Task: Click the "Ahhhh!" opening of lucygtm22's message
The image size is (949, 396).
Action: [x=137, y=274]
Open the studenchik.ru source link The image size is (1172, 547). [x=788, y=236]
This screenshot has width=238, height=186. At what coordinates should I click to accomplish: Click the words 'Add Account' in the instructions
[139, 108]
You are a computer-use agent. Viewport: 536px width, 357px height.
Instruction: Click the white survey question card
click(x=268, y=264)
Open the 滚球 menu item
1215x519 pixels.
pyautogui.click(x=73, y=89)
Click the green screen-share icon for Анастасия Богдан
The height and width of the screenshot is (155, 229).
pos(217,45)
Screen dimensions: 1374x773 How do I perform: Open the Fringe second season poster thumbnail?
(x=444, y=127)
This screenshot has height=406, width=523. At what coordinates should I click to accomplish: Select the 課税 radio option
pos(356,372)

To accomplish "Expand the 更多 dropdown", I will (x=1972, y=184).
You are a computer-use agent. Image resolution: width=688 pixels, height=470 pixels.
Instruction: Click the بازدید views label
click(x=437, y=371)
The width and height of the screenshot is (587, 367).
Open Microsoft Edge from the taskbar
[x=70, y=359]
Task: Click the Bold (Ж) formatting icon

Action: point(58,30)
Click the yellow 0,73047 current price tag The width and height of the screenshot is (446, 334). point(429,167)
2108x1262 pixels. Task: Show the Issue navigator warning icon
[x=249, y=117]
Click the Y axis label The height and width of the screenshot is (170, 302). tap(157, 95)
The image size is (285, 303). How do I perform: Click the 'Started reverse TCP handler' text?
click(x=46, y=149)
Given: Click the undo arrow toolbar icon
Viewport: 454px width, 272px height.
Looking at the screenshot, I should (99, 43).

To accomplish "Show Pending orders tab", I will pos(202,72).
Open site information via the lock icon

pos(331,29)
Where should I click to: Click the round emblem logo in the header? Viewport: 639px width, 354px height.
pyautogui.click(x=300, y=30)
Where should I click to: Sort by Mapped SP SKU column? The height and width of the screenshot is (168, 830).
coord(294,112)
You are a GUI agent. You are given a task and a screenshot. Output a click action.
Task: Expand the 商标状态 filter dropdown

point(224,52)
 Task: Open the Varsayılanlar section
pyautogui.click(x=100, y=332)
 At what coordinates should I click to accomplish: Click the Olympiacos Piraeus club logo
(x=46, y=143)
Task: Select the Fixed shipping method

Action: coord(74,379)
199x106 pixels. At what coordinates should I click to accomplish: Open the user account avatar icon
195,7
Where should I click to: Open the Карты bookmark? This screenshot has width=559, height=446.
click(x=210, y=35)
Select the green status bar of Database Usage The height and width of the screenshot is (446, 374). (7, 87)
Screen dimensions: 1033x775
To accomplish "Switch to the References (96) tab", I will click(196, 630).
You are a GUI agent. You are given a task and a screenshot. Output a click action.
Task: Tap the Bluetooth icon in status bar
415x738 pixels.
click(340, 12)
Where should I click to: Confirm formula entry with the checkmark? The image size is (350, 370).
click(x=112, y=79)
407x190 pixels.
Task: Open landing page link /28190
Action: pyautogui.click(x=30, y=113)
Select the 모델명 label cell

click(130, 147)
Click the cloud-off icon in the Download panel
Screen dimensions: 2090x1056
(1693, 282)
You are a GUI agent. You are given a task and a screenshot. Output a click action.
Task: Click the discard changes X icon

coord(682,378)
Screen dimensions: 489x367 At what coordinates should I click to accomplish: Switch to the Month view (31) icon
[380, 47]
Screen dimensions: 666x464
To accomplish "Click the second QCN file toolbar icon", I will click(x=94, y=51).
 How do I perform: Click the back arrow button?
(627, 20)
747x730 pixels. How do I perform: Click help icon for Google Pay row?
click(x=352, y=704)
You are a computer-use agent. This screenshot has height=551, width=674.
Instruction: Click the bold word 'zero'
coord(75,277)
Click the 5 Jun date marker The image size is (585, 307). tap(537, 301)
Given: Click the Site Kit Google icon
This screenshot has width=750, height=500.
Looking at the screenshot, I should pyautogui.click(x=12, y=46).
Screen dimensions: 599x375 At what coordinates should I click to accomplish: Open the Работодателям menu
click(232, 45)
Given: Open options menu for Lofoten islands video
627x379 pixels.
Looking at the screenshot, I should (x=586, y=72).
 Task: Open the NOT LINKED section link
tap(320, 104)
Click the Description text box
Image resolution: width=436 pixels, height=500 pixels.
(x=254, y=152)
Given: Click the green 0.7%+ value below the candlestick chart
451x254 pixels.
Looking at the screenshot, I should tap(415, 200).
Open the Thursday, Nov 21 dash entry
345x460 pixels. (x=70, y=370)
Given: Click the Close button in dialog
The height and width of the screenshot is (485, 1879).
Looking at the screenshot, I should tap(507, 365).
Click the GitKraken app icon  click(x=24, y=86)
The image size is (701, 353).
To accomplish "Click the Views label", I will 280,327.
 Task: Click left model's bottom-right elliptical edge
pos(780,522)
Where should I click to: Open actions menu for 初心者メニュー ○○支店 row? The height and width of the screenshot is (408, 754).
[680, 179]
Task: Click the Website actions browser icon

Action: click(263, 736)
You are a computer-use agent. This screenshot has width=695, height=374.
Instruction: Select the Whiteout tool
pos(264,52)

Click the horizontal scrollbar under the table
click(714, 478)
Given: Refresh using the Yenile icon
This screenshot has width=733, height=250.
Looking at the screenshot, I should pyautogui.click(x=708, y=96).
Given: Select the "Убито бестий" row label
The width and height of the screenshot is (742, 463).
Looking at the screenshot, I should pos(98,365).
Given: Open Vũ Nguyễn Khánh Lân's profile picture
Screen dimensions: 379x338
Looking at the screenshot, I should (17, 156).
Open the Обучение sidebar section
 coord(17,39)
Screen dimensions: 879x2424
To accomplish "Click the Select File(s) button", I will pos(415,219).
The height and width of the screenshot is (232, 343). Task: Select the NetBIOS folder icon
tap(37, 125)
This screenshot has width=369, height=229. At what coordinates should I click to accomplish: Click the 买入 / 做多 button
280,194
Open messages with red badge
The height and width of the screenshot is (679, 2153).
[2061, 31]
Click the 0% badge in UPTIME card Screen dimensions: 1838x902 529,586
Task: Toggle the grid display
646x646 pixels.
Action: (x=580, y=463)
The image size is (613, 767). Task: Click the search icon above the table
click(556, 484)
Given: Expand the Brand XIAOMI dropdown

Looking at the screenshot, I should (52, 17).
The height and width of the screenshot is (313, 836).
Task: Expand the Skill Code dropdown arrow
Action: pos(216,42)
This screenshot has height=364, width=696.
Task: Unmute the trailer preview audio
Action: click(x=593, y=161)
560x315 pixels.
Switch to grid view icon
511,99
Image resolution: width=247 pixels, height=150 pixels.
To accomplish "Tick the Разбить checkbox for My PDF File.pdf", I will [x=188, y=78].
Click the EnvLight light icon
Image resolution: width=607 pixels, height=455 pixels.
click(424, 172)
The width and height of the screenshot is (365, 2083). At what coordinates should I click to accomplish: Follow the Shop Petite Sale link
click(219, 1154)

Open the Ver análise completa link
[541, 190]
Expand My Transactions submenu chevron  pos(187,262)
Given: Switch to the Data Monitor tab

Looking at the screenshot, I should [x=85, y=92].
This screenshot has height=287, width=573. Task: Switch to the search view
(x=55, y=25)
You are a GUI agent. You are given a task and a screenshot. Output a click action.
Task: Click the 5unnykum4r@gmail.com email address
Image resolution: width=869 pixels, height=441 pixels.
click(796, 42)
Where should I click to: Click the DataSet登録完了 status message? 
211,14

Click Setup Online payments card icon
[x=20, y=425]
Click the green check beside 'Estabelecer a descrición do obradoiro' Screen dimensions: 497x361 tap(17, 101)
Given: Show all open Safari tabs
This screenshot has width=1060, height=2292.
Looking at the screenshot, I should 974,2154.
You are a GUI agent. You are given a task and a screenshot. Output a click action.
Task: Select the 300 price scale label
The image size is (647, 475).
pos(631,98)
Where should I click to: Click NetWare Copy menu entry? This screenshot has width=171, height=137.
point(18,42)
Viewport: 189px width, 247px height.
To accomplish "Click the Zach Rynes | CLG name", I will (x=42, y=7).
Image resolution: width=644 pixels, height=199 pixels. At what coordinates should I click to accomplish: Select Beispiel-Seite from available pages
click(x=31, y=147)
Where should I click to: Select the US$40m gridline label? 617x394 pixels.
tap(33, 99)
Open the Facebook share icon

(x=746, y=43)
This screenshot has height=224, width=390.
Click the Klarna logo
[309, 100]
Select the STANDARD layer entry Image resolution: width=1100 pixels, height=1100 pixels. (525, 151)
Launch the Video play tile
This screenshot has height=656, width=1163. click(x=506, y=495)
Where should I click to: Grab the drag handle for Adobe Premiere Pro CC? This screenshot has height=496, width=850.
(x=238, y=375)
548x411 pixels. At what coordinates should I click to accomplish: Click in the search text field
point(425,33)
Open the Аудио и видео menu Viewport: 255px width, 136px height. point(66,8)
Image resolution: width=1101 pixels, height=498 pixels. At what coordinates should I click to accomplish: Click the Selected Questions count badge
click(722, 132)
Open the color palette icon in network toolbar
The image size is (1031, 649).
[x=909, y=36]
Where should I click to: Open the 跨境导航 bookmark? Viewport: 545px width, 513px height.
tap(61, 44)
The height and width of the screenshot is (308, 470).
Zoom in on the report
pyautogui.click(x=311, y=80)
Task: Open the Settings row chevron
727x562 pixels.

------------------------------

STATED GOAL: Render every line of the records from the one containing "747x730 pixels. How" down to the one containing "tap(320, 104)", both included, as a JSON list of strings with one string per line, omitting any blank lines.

THE ANSWER:
[
  "747x730 pixels. How do I perform: Click help icon for Google Pay row?",
  "click(x=352, y=704)",
  "You are a computer-use agent. This screenshot has height=551, width=674.",
  "Instruction: Click the bold word 'zero'",
  "coord(75,277)",
  "Click the 5 Jun date marker The image size is (585, 307). tap(537, 301)",
  "Given: Click the Site Kit Google icon",
  "This screenshot has width=750, height=500.",
  "Looking at the screenshot, I should pyautogui.click(x=12, y=46).",
  "Screen dimensions: 599x375 At what coordinates should I click to accomplish: Open the Работодателям menu",
  "click(232, 45)",
  "Given: Open options menu for Lofoten islands video",
  "627x379 pixels.",
  "Looking at the screenshot, I should (x=586, y=72).",
  " Task: Open the NOT LINKED section link",
  "tap(320, 104)"
]